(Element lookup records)
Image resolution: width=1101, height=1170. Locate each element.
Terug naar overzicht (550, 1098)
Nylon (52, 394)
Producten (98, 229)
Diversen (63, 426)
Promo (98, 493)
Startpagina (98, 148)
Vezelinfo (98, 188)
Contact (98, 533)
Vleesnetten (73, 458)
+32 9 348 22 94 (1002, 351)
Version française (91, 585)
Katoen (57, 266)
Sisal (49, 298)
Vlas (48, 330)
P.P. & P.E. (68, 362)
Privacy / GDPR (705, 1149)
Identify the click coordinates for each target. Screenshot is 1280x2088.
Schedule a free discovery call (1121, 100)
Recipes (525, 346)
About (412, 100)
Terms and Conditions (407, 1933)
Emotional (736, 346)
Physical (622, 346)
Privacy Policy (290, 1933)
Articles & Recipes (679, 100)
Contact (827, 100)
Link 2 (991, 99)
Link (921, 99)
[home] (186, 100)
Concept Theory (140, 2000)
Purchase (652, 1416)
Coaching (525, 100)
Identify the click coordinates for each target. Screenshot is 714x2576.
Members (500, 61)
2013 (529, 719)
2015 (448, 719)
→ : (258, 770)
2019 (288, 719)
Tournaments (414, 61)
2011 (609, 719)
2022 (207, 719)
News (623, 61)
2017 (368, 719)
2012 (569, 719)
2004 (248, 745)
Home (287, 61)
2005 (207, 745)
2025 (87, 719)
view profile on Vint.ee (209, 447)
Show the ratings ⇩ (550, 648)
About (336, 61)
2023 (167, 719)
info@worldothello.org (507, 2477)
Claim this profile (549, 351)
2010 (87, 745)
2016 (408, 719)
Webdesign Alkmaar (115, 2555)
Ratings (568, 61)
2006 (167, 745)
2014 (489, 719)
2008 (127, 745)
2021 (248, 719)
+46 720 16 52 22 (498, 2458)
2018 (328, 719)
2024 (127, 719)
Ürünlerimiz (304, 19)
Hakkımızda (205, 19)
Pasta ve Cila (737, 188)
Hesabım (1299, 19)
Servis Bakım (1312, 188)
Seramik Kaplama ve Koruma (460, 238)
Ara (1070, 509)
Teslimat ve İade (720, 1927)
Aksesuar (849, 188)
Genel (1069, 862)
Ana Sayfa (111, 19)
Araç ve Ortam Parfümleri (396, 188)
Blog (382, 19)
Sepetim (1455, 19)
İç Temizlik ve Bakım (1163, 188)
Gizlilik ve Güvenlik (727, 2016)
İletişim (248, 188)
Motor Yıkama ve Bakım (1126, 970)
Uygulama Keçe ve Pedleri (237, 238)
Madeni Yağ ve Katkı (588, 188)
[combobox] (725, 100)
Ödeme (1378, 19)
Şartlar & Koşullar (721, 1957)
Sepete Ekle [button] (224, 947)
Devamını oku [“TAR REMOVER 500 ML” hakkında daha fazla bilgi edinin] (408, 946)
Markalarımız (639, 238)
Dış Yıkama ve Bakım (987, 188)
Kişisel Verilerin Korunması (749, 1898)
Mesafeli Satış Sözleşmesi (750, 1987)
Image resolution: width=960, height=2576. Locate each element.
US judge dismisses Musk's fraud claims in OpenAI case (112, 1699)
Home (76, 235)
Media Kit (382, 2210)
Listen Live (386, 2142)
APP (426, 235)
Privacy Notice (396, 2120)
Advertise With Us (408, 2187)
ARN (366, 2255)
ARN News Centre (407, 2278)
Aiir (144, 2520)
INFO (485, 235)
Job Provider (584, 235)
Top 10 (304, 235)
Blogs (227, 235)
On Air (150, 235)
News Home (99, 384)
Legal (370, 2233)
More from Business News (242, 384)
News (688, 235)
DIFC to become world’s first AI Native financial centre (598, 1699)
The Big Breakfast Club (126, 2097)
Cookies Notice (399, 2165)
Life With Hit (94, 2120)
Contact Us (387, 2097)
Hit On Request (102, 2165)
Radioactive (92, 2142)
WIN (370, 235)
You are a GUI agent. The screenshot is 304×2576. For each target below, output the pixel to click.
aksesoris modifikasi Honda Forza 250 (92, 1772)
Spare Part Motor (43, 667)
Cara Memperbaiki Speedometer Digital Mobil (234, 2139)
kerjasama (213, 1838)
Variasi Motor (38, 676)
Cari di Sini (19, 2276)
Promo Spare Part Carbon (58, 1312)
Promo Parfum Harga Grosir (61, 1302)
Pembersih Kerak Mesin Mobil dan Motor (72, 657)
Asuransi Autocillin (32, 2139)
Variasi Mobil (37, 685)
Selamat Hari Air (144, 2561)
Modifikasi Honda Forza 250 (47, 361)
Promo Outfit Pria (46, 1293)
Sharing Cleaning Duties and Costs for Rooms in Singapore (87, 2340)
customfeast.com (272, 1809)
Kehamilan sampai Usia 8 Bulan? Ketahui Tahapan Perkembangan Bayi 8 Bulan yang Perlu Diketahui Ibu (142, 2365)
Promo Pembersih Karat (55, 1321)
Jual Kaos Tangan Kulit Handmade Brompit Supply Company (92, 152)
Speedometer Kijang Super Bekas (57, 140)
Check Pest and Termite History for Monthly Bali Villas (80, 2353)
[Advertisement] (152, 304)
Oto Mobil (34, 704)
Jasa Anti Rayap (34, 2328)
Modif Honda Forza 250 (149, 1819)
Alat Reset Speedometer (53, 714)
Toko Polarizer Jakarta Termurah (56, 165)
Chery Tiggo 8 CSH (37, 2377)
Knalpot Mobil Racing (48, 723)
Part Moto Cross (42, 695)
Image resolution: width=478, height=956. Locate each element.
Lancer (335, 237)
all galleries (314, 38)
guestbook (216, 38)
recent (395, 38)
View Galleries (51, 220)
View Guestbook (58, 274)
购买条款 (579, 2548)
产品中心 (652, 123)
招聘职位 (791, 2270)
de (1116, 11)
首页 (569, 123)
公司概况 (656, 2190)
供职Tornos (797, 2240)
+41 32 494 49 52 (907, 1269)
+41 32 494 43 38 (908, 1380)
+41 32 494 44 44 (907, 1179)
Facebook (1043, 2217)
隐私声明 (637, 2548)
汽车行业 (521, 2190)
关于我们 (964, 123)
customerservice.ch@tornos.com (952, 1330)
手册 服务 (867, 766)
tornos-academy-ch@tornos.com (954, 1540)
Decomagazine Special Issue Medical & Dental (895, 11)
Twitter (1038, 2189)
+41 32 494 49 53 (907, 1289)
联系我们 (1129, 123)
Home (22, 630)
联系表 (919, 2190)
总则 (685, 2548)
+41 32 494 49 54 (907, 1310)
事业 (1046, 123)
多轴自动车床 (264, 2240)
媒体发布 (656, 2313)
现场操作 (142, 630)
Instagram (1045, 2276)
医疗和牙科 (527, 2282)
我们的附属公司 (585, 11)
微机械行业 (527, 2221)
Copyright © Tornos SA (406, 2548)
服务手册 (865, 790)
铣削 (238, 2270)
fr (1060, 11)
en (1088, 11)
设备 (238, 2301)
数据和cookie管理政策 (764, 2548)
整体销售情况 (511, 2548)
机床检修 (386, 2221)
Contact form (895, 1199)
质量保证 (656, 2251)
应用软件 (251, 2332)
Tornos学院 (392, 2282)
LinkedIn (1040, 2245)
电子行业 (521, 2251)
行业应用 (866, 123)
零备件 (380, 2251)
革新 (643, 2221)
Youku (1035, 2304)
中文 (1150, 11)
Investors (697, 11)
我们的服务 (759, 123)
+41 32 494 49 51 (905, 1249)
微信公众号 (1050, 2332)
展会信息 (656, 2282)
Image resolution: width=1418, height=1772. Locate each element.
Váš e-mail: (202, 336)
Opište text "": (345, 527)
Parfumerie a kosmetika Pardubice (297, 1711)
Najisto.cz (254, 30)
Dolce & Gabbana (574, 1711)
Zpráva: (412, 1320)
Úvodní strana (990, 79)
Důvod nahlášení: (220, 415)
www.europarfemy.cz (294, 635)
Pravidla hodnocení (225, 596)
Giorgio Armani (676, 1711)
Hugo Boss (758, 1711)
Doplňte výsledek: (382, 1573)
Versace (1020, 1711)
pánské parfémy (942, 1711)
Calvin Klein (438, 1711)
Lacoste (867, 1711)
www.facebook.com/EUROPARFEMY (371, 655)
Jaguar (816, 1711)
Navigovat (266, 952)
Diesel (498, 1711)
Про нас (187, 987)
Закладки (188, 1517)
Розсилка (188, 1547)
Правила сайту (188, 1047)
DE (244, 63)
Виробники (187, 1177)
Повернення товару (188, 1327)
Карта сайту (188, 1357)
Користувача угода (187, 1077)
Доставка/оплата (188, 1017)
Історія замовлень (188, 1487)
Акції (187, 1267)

WHAT THE TASK REQUIRES ::
Copy, without alteration, the lines of the records starting at the line that contains "44 (907, 1179)" and ending at the line that contains "53 (907, 1289)", including both of those lines.

WORKED SOLUTION ::
+41 32 494 44 44 (907, 1179)
Facebook (1043, 2217)
隐私声明 (637, 2548)
汽车行业 (521, 2190)
关于我们 (964, 123)
customerservice.ch@tornos.com (952, 1330)
手册 服务 (867, 766)
tornos-academy-ch@tornos.com (954, 1540)
Decomagazine Special Issue Medical & Dental (895, 11)
Twitter (1038, 2189)
+41 32 494 49 53 (907, 1289)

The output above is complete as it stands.